BEGIN THE RECORDS
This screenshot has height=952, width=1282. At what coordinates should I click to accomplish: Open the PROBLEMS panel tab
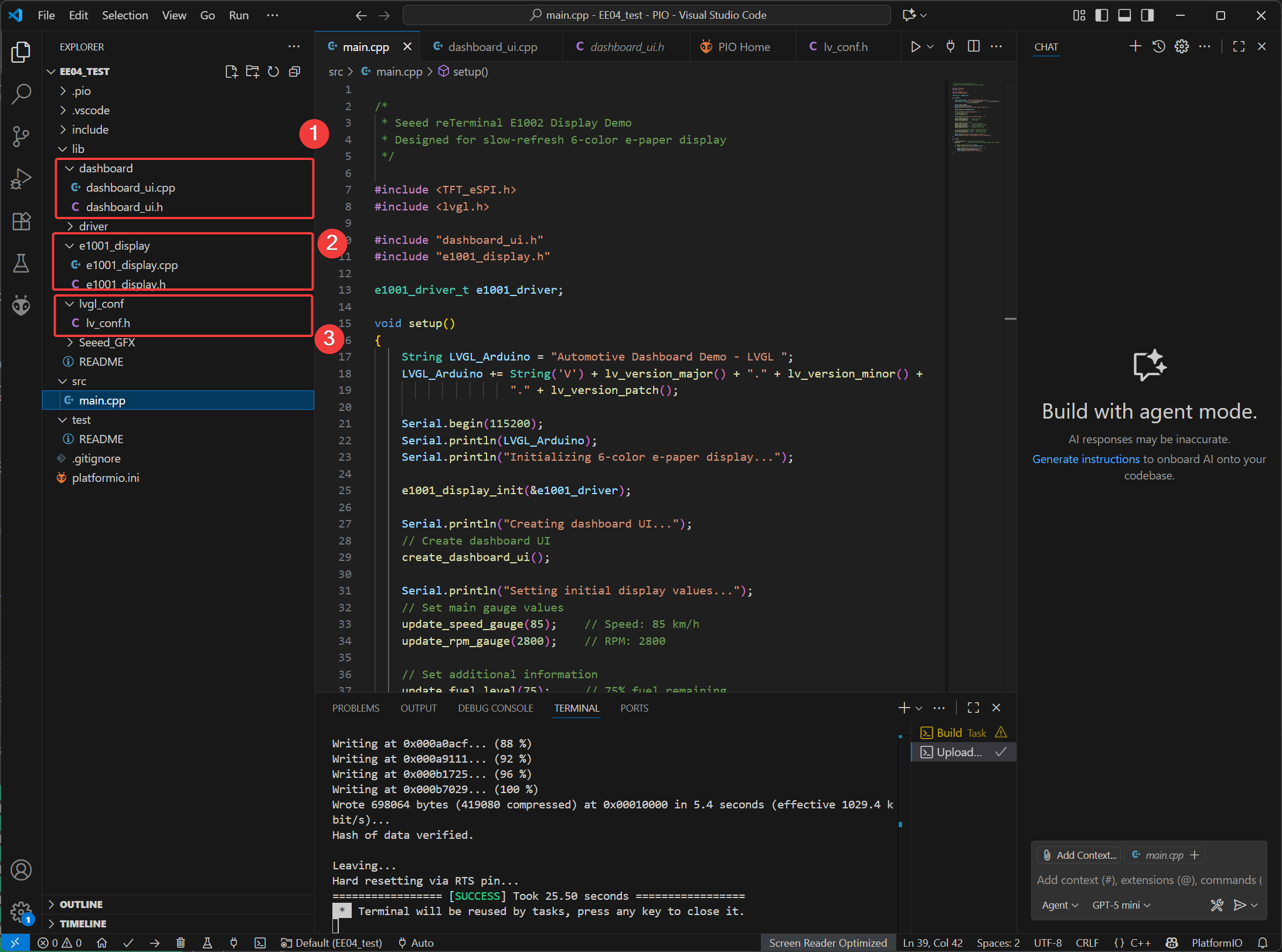click(355, 708)
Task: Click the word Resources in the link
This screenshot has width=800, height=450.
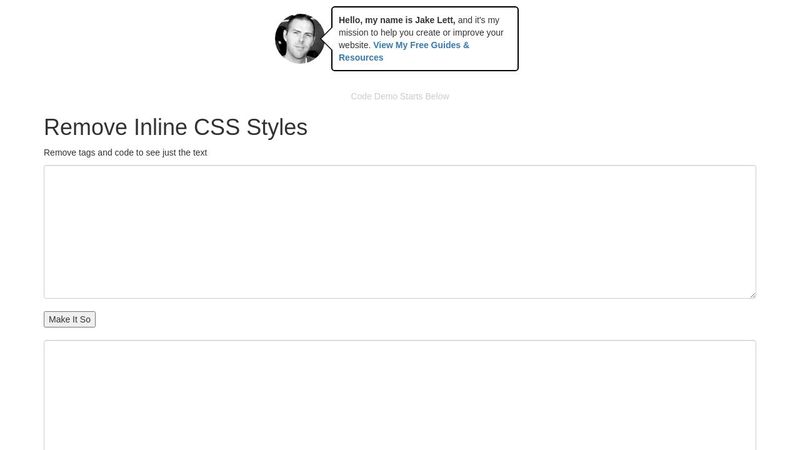Action: click(361, 58)
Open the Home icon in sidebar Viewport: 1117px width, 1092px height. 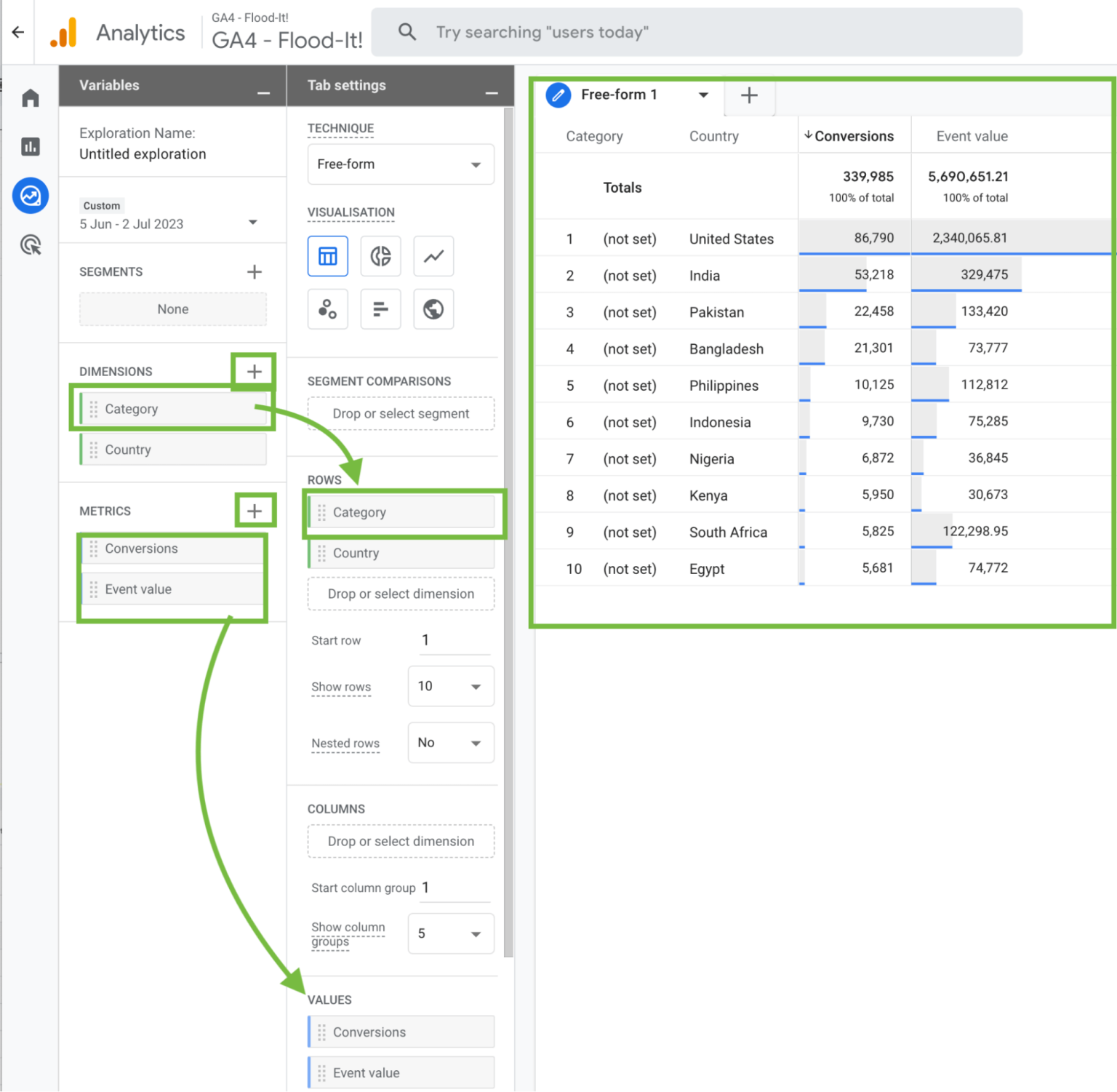31,98
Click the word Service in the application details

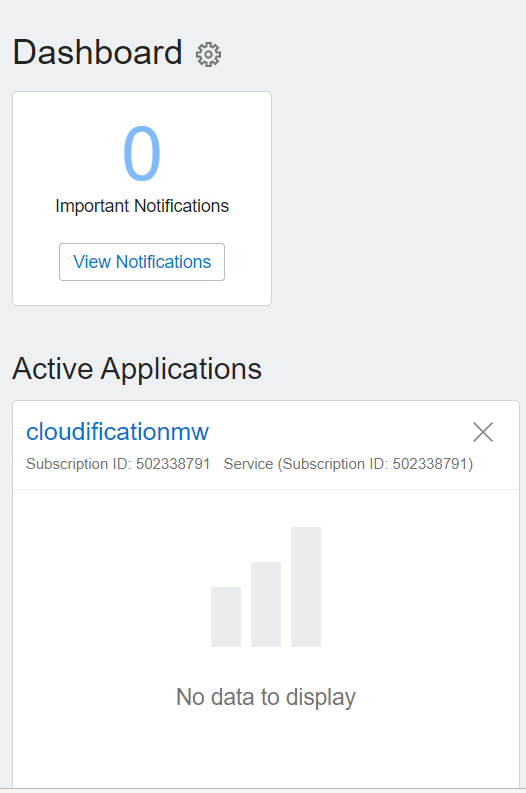coord(248,464)
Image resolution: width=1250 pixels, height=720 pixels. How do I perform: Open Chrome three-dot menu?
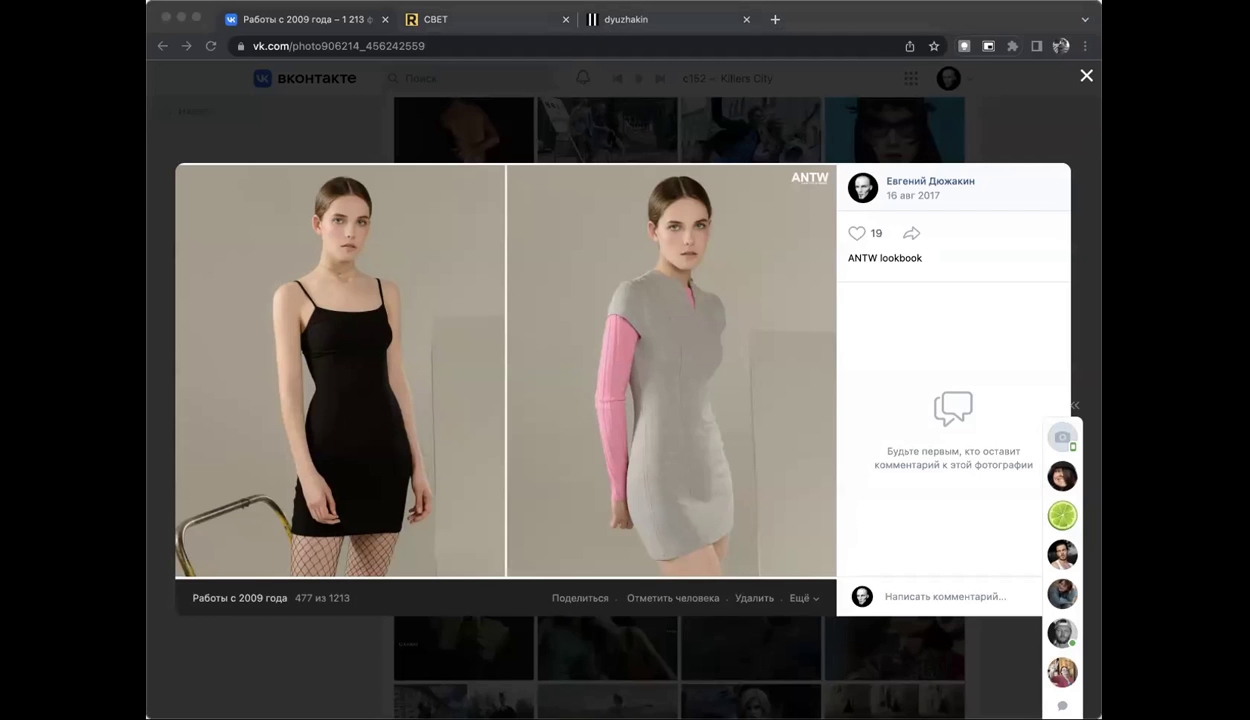click(1085, 46)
END THE RECORDS
:: TASK OBJECTIVE ::
Render the records from the line containing "Click the word Service" through the end as a JSON list of strings, one string per line, omitting blank lines and leaving out the pictures.

:: WRITTEN SOLUTION ::
[
  "Click the word Service in the application details",
  "coord(248,464)",
  "Image resolution: width=1250 pixels, height=720 pixels. How do I perform: Open Chrome three-dot menu?",
  "click(1085, 46)"
]